请原样重复下方材料中从含有“Given: Tap the インプレッション label”的那一行到含有“coord(74,372)”的那一行，首尾两行都要包括在内。

**材料列表:**
===

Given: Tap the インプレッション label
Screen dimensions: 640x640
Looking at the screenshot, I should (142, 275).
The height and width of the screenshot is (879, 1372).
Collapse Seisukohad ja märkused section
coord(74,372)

===

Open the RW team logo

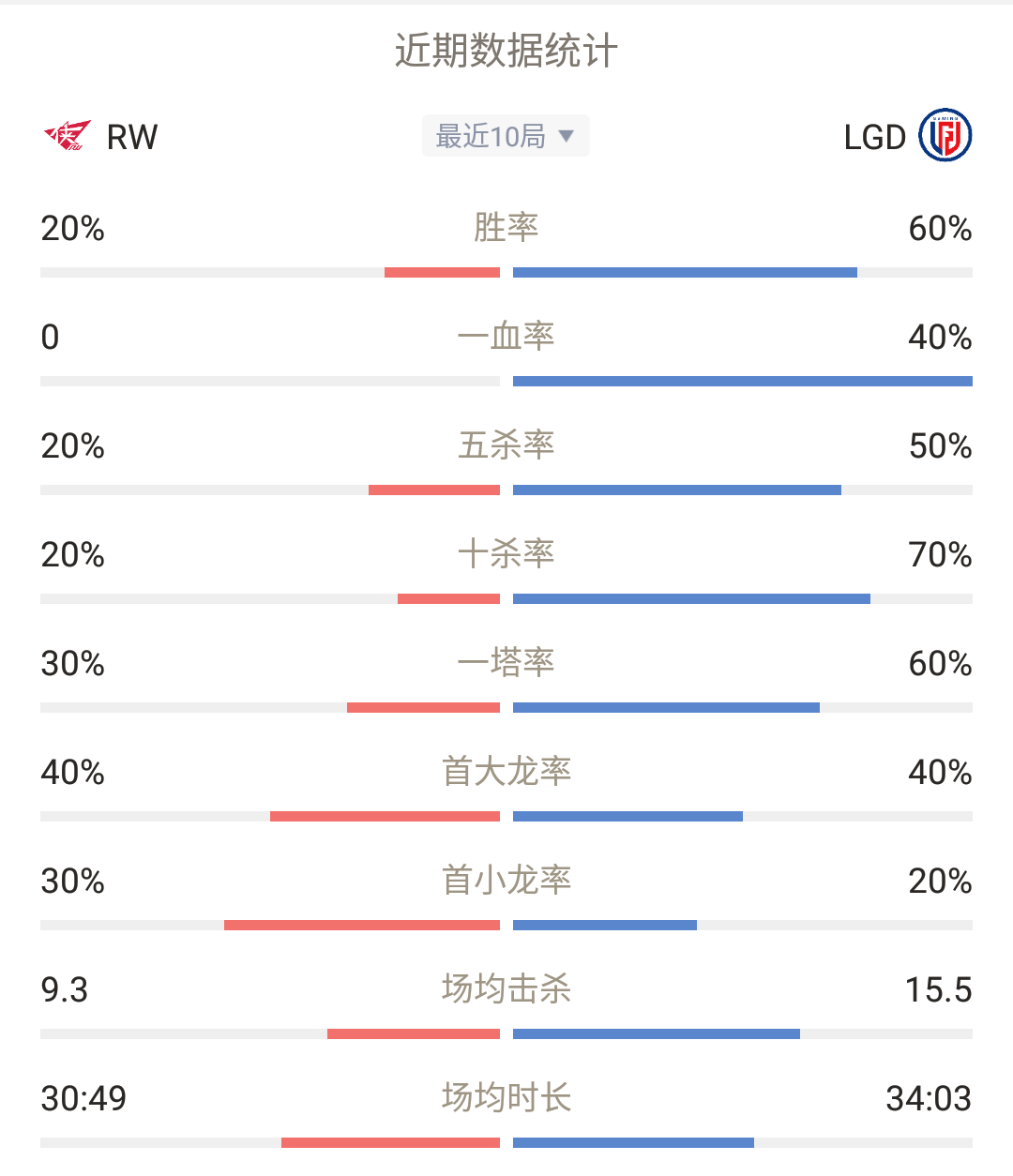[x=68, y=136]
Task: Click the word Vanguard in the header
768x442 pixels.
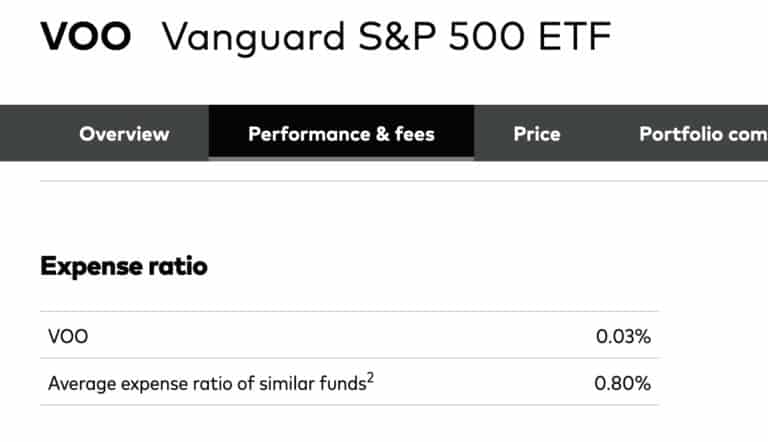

===

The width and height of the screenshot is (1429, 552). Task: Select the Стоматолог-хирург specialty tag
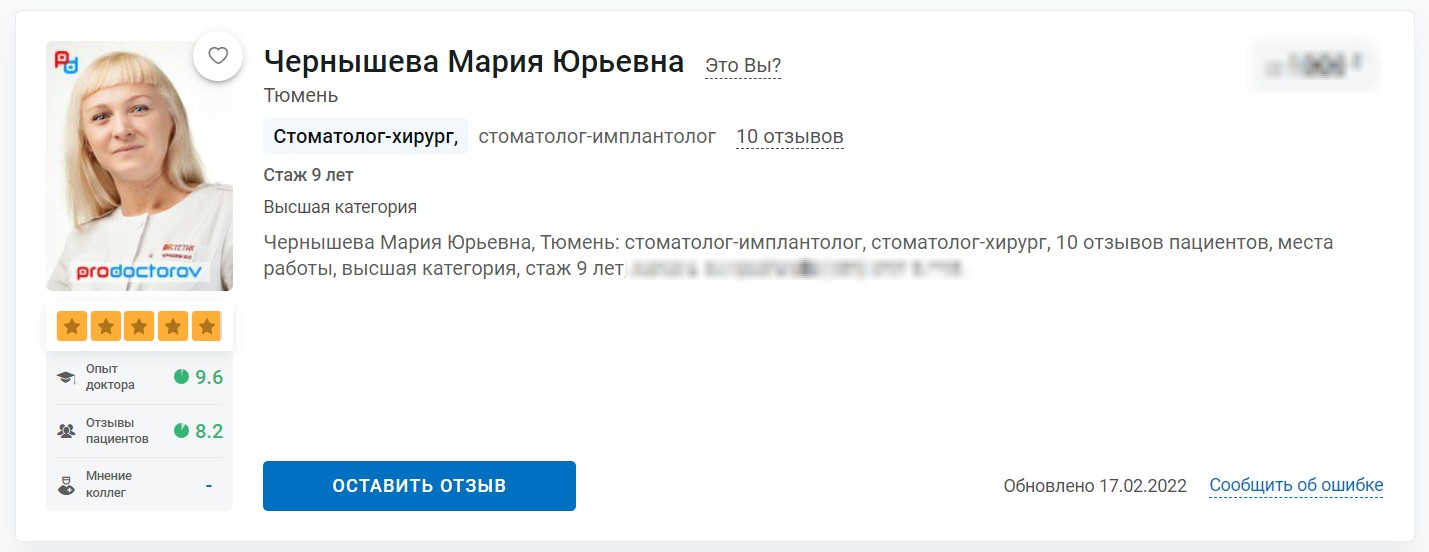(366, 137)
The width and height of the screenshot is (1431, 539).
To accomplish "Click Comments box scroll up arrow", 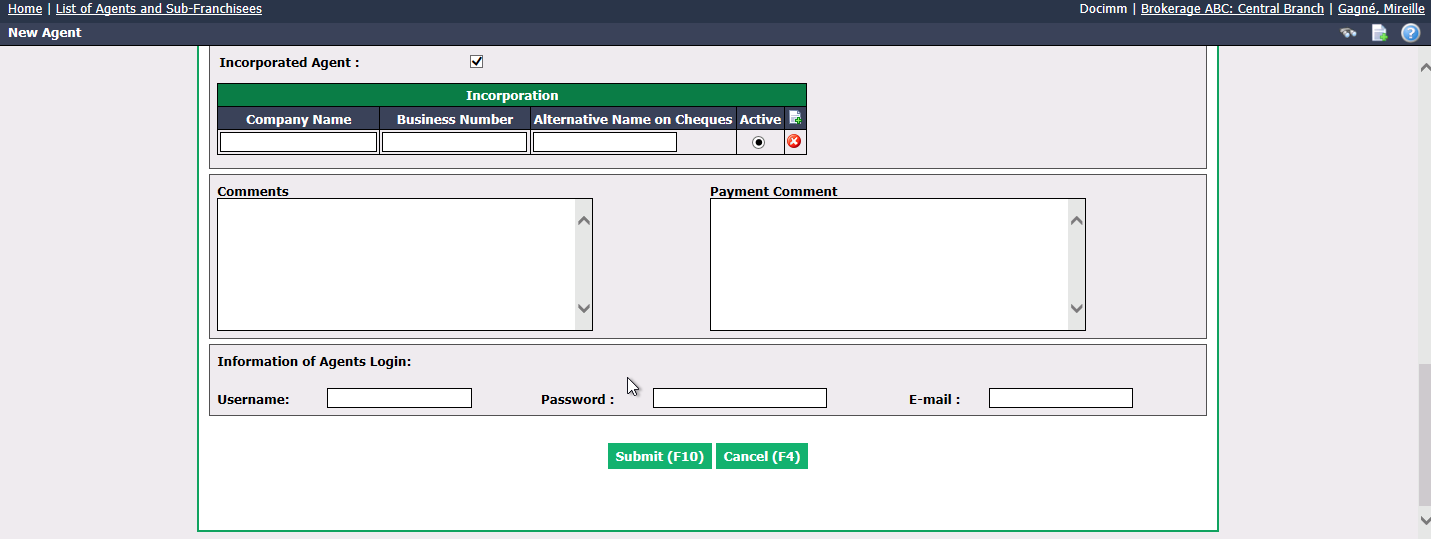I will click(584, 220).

===

**参考答案:**
Given: Tap the インプレッション label
Screen dimensions: 640x640
Looking at the screenshot, I should (142, 275).
The height and width of the screenshot is (879, 1372).
Collapse Seisukohad ja märkused section
coord(74,372)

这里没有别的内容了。